• PROVIDED MATERIAL
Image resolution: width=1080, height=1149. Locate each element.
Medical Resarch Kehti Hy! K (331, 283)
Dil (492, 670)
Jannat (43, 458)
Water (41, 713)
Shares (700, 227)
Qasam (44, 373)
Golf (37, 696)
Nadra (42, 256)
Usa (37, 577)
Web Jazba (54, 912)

• PROBLEM STATEMENT
Please identify every line above that contains the word "each", and copy those lines.

• COMPLETE ANSWER
Image resolution: width=1080, height=1149. Locate each element.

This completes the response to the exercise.